**Given request**
Express each line of the material below as a string in a JSON list, one string per line, with blank lines left out.
─── Record set ───
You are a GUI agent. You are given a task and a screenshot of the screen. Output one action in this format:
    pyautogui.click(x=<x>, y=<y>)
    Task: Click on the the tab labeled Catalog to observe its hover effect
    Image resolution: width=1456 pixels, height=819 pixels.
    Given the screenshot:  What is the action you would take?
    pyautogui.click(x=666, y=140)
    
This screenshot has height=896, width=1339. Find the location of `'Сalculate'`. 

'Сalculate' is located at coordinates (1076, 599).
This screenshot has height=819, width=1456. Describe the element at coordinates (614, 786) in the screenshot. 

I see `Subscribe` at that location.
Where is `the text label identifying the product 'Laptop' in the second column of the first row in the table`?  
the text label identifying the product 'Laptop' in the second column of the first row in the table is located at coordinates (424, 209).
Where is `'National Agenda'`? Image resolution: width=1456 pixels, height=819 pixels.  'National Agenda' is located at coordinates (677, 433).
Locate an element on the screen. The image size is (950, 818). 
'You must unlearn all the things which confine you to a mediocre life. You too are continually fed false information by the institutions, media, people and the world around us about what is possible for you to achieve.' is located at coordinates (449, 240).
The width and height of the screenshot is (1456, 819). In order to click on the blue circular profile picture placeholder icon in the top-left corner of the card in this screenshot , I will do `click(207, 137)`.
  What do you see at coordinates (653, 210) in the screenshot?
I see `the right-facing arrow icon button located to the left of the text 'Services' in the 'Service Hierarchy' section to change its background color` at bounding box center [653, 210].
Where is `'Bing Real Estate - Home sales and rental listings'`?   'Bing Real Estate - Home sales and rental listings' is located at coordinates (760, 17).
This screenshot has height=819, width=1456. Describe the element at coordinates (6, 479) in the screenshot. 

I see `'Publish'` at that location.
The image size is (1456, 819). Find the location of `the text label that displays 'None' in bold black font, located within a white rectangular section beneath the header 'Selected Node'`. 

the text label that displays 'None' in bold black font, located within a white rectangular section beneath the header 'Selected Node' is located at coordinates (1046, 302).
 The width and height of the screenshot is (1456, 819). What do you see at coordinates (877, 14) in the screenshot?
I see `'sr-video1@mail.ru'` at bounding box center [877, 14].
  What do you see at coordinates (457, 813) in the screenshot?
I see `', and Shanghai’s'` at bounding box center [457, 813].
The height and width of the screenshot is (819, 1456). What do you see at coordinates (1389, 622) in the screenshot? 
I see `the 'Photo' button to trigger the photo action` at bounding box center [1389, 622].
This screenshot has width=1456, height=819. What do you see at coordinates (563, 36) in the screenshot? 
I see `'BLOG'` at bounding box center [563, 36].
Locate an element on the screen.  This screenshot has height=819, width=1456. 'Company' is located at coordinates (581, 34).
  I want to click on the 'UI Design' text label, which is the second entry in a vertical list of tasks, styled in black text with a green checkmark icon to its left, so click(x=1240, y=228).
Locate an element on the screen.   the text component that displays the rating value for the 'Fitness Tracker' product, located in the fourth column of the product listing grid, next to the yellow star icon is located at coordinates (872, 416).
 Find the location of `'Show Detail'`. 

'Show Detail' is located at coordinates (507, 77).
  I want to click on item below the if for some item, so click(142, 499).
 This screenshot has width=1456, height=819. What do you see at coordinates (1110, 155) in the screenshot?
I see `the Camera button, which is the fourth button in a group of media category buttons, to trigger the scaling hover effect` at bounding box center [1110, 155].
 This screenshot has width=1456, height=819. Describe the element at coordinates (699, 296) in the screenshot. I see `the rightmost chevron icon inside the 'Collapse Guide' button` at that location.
───
**Solution for this exercise**
[
  "You are a GUI agent. You are given a task and a screenshot of the screen. Output one action in this format:",
  "    pyautogui.click(x=<x>, y=<y>)",
  "    Task: Click on the the tab labeled Catalog to observe its hover effect",
  "    Image resolution: width=1456 pixels, height=819 pixels.",
  "    Given the screenshot:  What is the action you would take?",
  "    pyautogui.click(x=666, y=140)",
  "This screenshot has height=896, width=1339. Find the location of `'Сalculate'`. ",
  "'Сalculate' is located at coordinates (1076, 599).",
  "This screenshot has height=819, width=1456. Describe the element at coordinates (614, 786) in the screenshot. ",
  "I see `Subscribe` at that location.",
  "Where is `the text label identifying the product 'Laptop' in the second column of the first row in the table`?  ",
  "the text label identifying the product 'Laptop' in the second column of the first row in the table is located at coordinates (424, 209).",
  "Where is `'National Agenda'`? Image resolution: width=1456 pixels, height=819 pixels.  'National Agenda' is located at coordinates (677, 433).",
  "Locate an element on the screen. The image size is (950, 818). ",
  "'You must unlearn all the things which confine you to a mediocre life. You too are continually fed false information by the institutions, media, people and the world around us about what is possible for you to achieve.' is located at coordinates (449, 240).",
  "The width and height of the screenshot is (1456, 819). In order to click on the blue circular profile picture placeholder icon in the top-left corner of the card in this screenshot , I will do `click(207, 137)`.",
  "  What do you see at coordinates (653, 210) in the screenshot?",
  "I see `the right-facing arrow icon button located to the left of the text 'Services' in the 'Service Hierarchy' section to change its background color` at bounding box center [653, 210].",
  "Where is `'Bing Real Estate - Home sales and rental listings'`?   'Bing Real Estate - Home sales and rental listings' is located at coordinates (760, 17).",
  "This screenshot has height=819, width=1456. Describe the element at coordinates (6, 479) in the screenshot. ",
  "I see `'Publish'` at that location.",
  "The image size is (1456, 819). Find the location of `the text label that displays 'None' in bold black font, located within a white rectangular section beneath the header 'Selected Node'`. ",
  "the text label that displays 'None' in bold black font, located within a white rectangular section beneath the header 'Selected Node' is located at coordinates (1046, 302).",
  " The width and height of the screenshot is (1456, 819). What do you see at coordinates (877, 14) in the screenshot?",
  "I see `'sr-video1@mail.ru'` at bounding box center [877, 14].",
  "  What do you see at coordinates (457, 813) in the screenshot?",
  "I see `', and Shanghai’s'` at bounding box center [457, 813].",
  "The height and width of the screenshot is (819, 1456). What do you see at coordinates (1389, 622) in the screenshot? ",
  "I see `the 'Photo' button to trigger the photo action` at bounding box center [1389, 622].",
  "This screenshot has width=1456, height=819. What do you see at coordinates (563, 36) in the screenshot? ",
  "I see `'BLOG'` at bounding box center [563, 36].",
  "Locate an element on the screen.  This screenshot has height=819, width=1456. 'Company' is located at coordinates (581, 34).",
  "  I want to click on the 'UI Design' text label, which is the second entry in a vertical list of tasks, styled in black text with a green checkmark icon to its left, so click(x=1240, y=228).",
  "Locate an element on the screen.   the text component that displays the rating value for the 'Fitness Tracker' product, located in the fourth column of the product listing grid, next to the yellow star icon is located at coordinates (872, 416).",
  " Find the location of `'Show Detail'`. ",
  "'Show Detail' is located at coordinates (507, 77).",
  "  I want to click on item below the if for some item, so click(142, 499).",
  " This screenshot has width=1456, height=819. What do you see at coordinates (1110, 155) in the screenshot?",
  "I see `the Camera button, which is the fourth button in a group of media category buttons, to trigger the scaling hover effect` at bounding box center [1110, 155].",
  " This screenshot has width=1456, height=819. Describe the element at coordinates (699, 296) in the screenshot. I see `the rightmost chevron icon inside the 'Collapse Guide' button` at that location."
]